En el intervalo entre lectura y lectura, me quedaba observando el ambiente y a las personas que había a mi alrededor. Me llamaba bastante la atención la amabilidad y la maestría de los camareros al servirles a los clientes. Ellos no llevaban los tradicionales uniformes. Llevaban pantalones y camisas de vestir en tonos claros, sin embargo sin aquel viejo chaleco o delantal y la famosa pajarita al cuello, usuales en este tipo de profesión. Tenían buena apariencia y demostraban siempre una sonrisa. Había también una mujer bastante elegante y bonita, que se quedaba detrás del mostrador dando órdenes a los empleados. Aparentaba tener treinta y pocos, cabellos negros a la altura de los hombros, piel morena que hacía resaltar el rojo intenso de su lápiz de labios. Su postura era imponente, firme. Era ella quien siempre, cada cierto tiempo, arreglaba la cesta de mimbre que contenía una manzanas muy vistosas. La cesta con las frutas era algo que me intrigaba. Nunca entendí el motivo por el cual estaba ahí, en un lugar ten elegante, desentonando completamente con el resto de la decoración que se fundía en colores grises, con lámparas del siglo XVIII, cortinas de seda que daban un toque acogedor, y mesas de madera rústica colocadas simétricamente por todo el salón principal. Bueno, todo allí era diferente, curioso para ser más exactos, comenzando por quien trabajaba ahí, pasando por las peculiaridades decorativas hasta el mismo olor a flores que planeaba por el aire y atizaban recuerdos olfativos en mí, que ni yo misma sabía si eran reales, pero que me agradaban mucho.

Y así seguía mi vida, días tras día, mes tras mes, desde que terminé mi compromiso de siete años y me mudé a esta ciudad. Mi introspección incomoda a mucha gente, sin embargo a mí me encantaba vivir en este mundo que me he creado.

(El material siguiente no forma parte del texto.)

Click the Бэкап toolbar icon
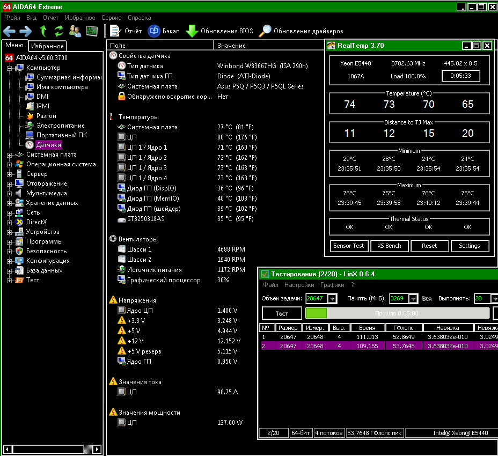 click(153, 31)
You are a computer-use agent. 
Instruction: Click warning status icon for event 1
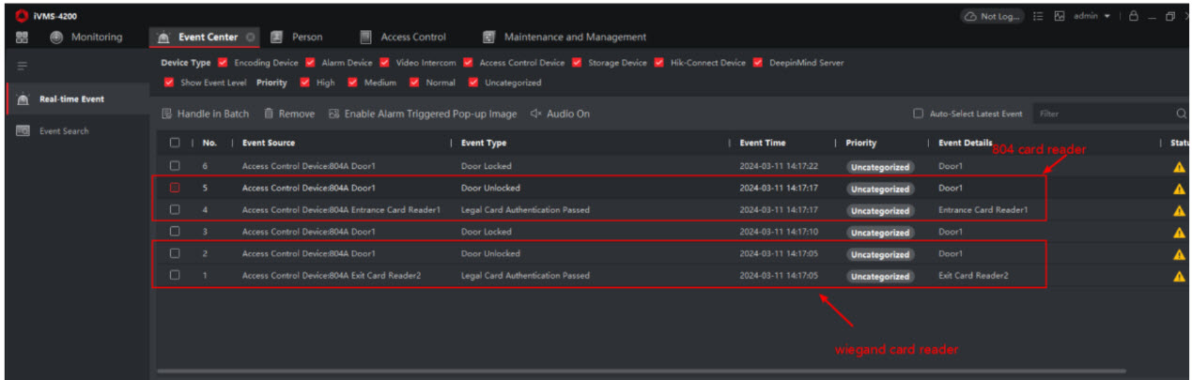click(1179, 276)
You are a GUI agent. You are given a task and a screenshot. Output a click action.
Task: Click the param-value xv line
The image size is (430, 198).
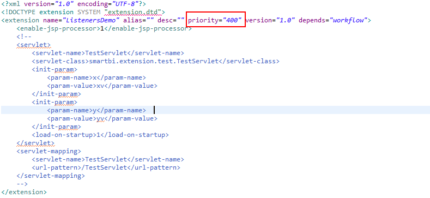(x=102, y=86)
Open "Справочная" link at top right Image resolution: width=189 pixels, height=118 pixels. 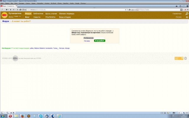coord(177,14)
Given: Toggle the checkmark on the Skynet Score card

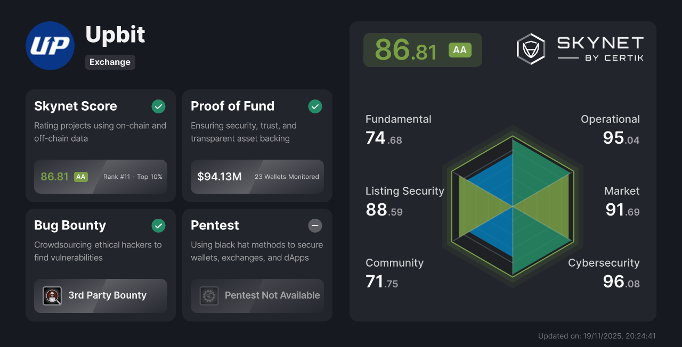Looking at the screenshot, I should (x=158, y=106).
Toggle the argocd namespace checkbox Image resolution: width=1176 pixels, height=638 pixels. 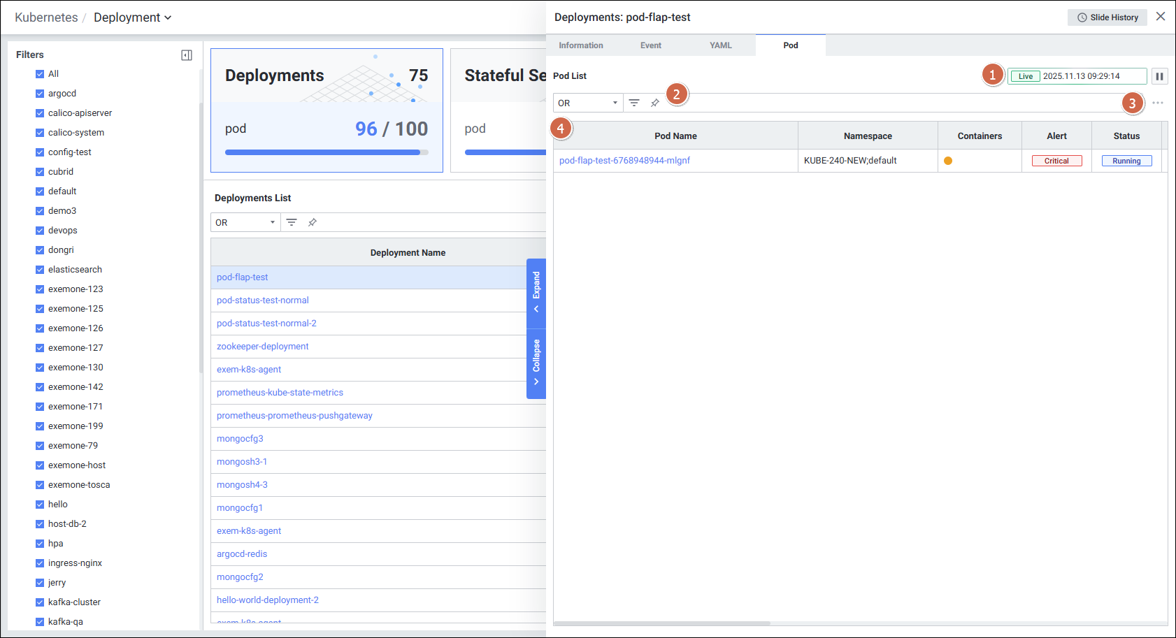click(x=40, y=94)
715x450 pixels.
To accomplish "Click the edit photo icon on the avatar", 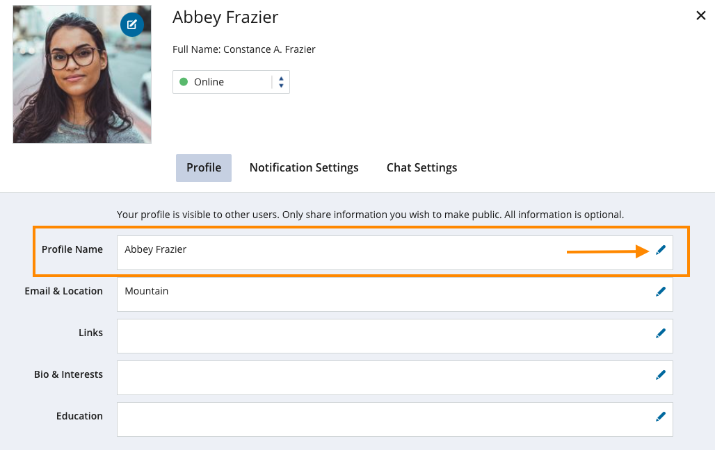I will (x=132, y=25).
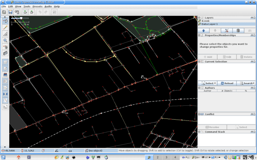Click the Open file toolbar icon
The height and width of the screenshot is (160, 257).
coord(4,12)
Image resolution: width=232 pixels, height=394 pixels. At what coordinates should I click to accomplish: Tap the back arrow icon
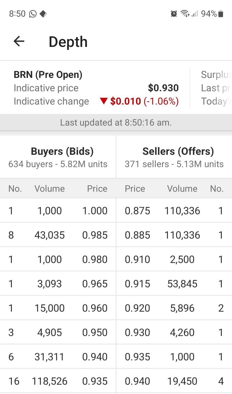point(19,41)
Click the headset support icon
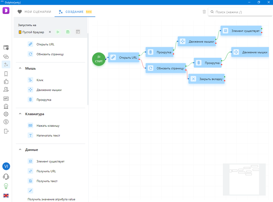 click(6, 177)
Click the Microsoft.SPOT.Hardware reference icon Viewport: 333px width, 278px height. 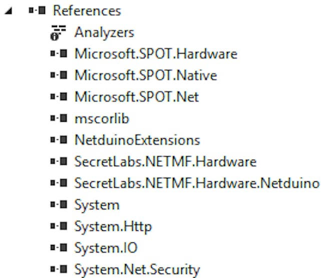pos(59,54)
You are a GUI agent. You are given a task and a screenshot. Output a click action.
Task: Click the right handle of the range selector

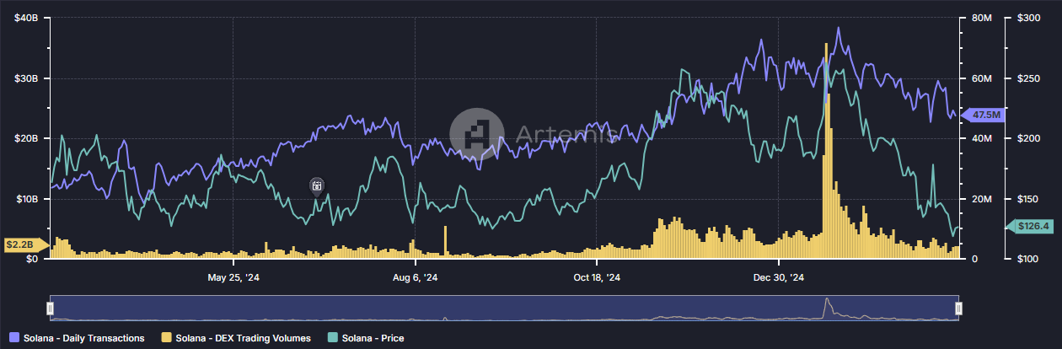pos(958,308)
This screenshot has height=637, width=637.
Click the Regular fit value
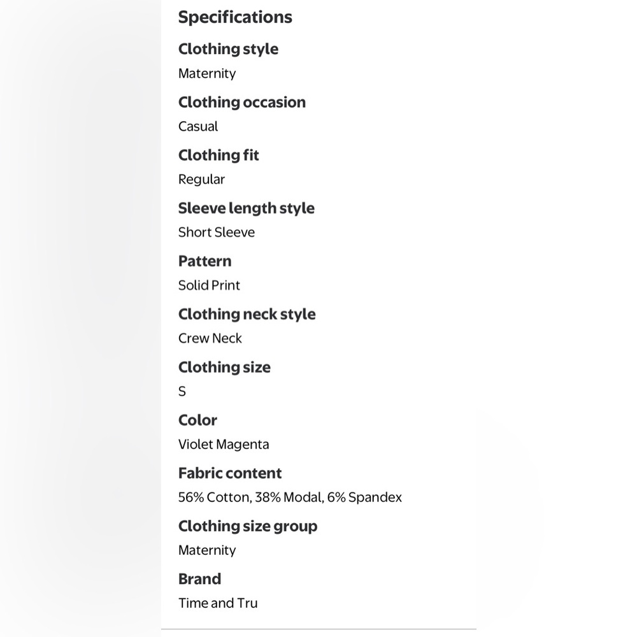pos(201,180)
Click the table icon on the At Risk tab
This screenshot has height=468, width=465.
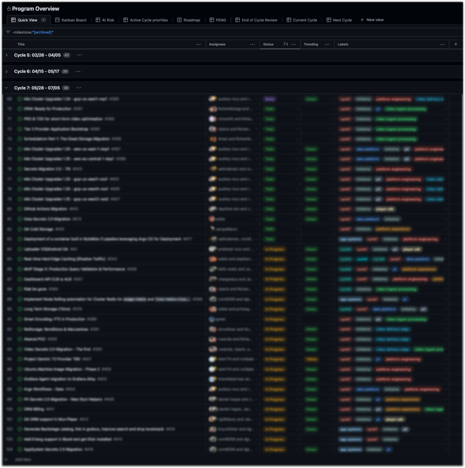[x=97, y=20]
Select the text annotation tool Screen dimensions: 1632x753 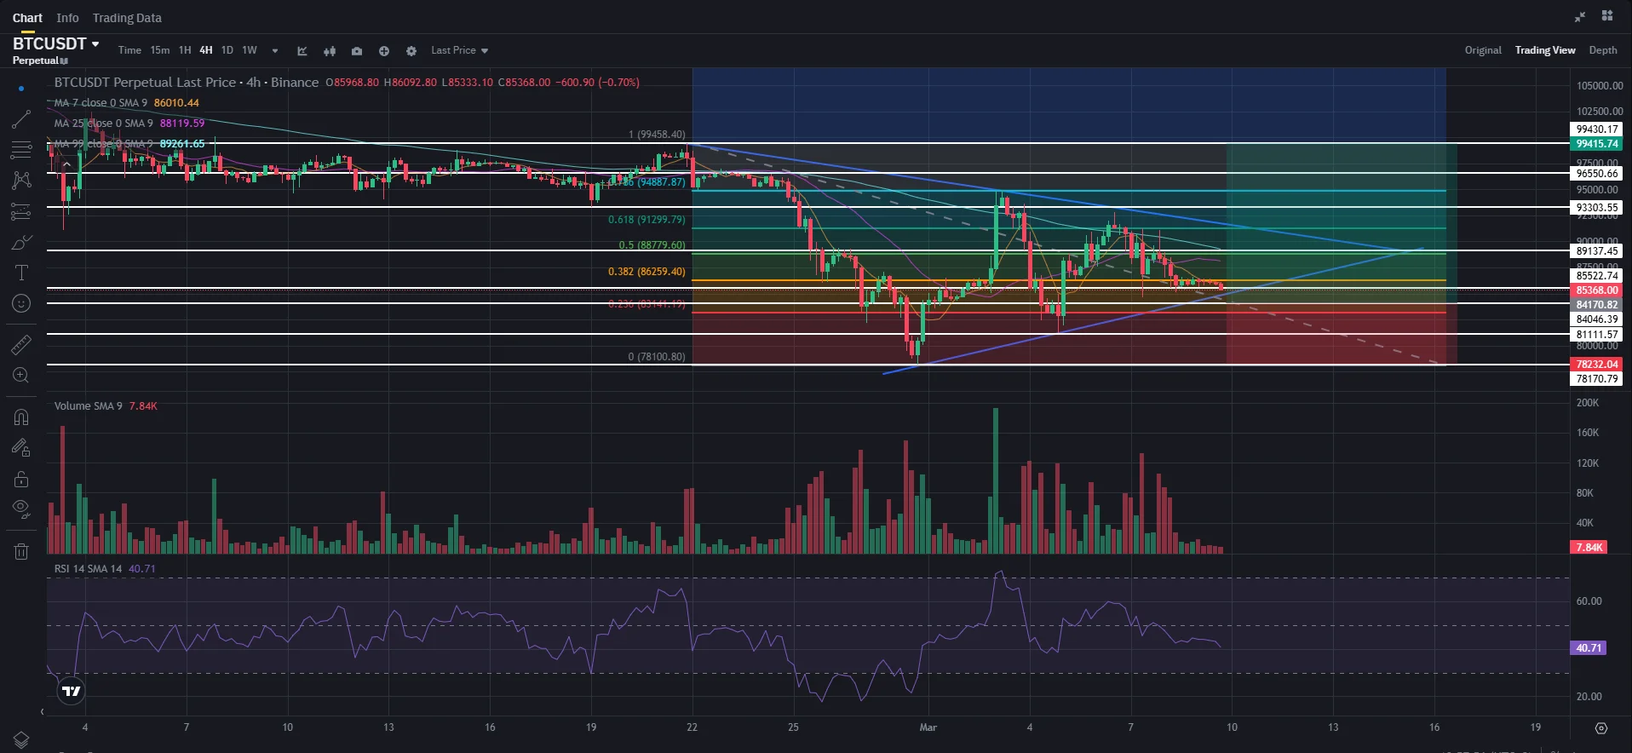point(21,273)
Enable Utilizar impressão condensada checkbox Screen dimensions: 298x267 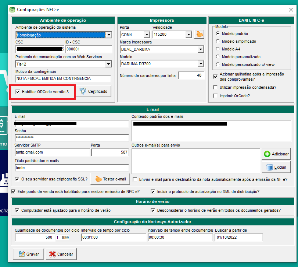point(215,87)
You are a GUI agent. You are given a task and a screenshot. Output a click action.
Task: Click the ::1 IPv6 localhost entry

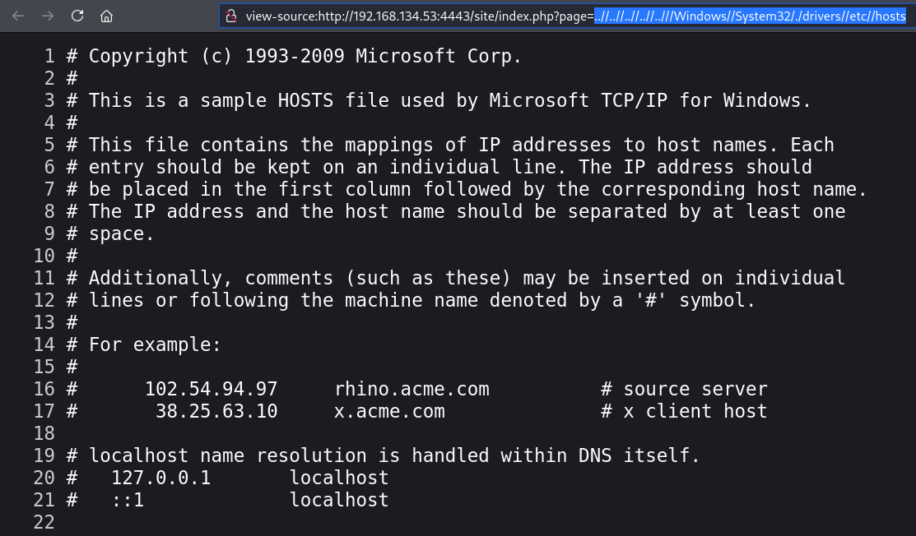[x=128, y=500]
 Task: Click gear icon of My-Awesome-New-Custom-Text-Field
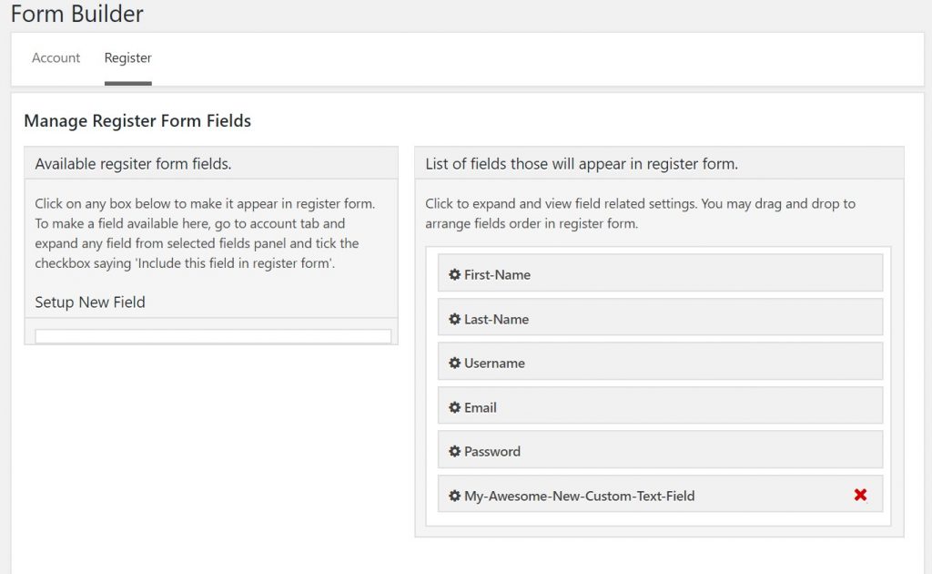click(x=455, y=496)
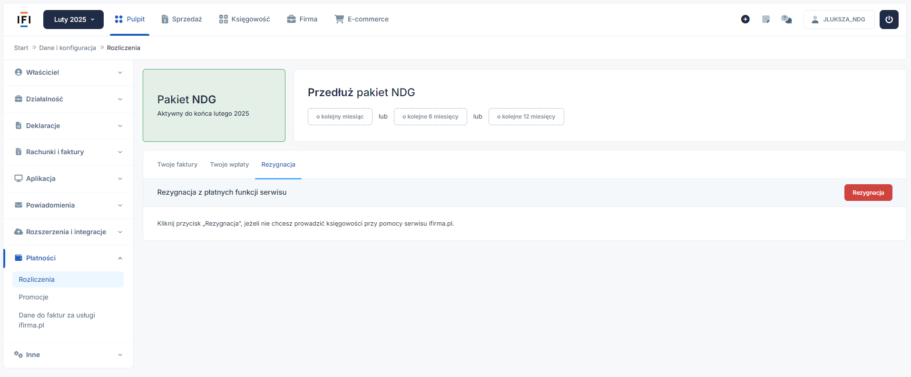Expand the Rozszerzenia i integracje section
Image resolution: width=911 pixels, height=377 pixels.
tap(68, 232)
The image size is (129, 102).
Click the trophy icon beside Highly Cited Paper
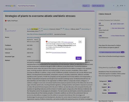(6, 21)
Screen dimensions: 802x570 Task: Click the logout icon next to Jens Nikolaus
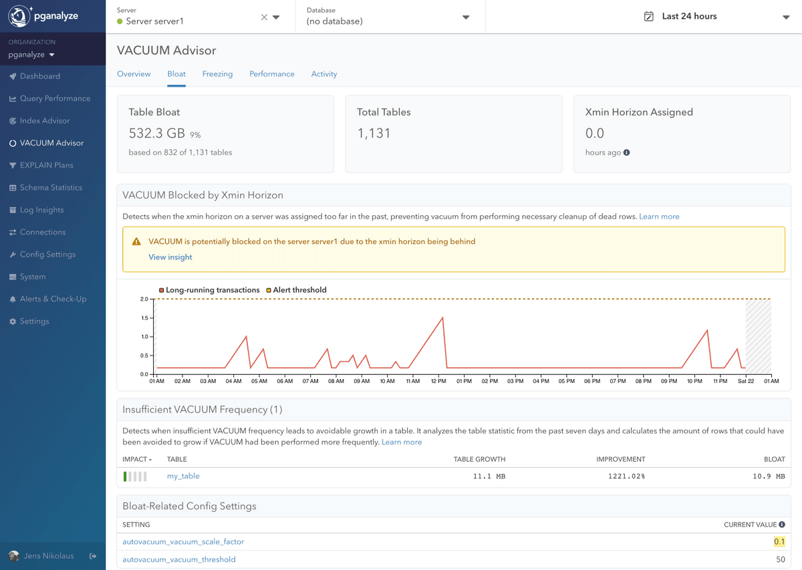point(93,556)
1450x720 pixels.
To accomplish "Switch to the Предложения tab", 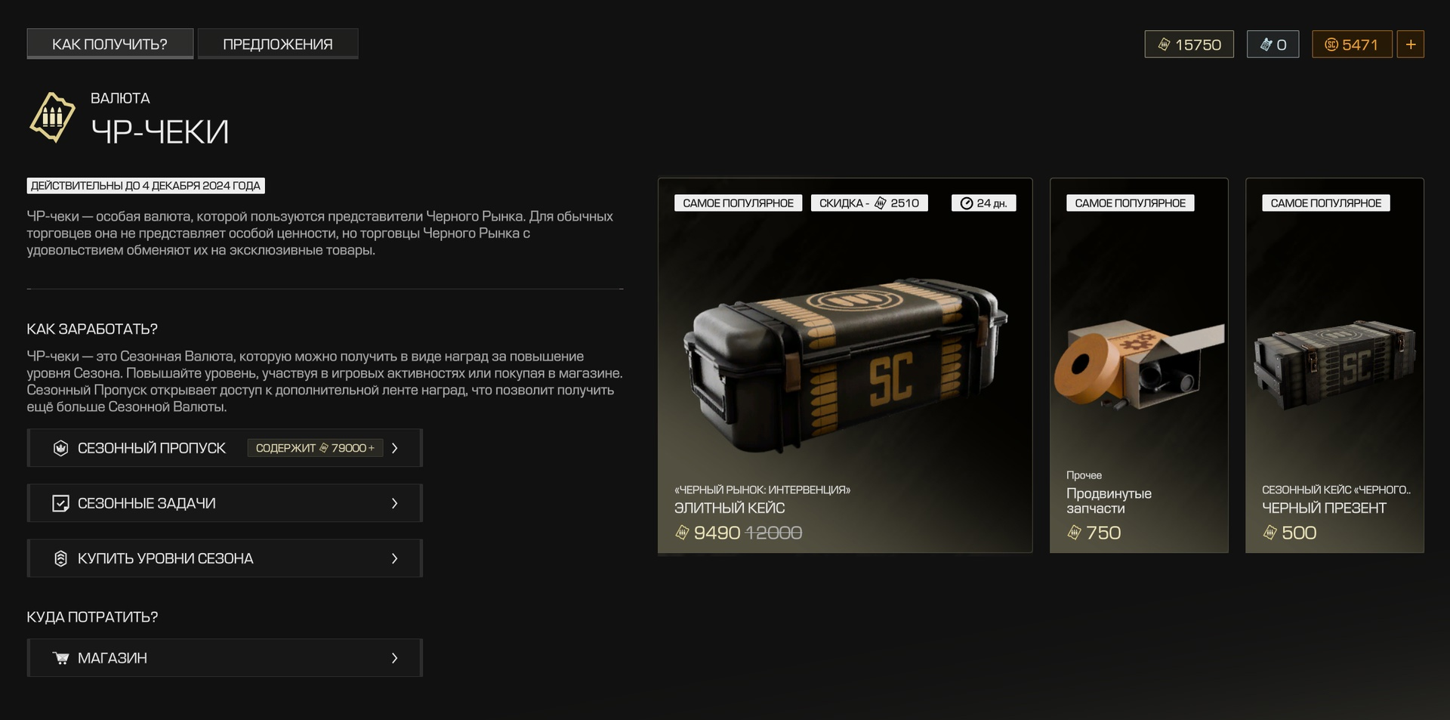I will click(278, 44).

No obstante, como nada en la vida sigue el guion exacto que trazamos, en una de esas ejecuciones de mi ritual mañanero, recibí una llamada de mi madre, quejándose una vez más los actos descabellados que mi hermano se empeñaba en hacer. Ya estaba harta de aquello y esa confusión, que era habitual en mi familia, contribuyó, en gran medida, a que "huyera" de mi lugar de nacimiento. Siempre que tenía noticias de las estupideces que mis parientes hacían, me quedaba aturdida y me descontrolaba emocionalmente. Y fue por eso, exactamente, que ese día, salí de la cafetería deprisa e intenté tranquilizar, aunque de lejos, la angustia de mi madre.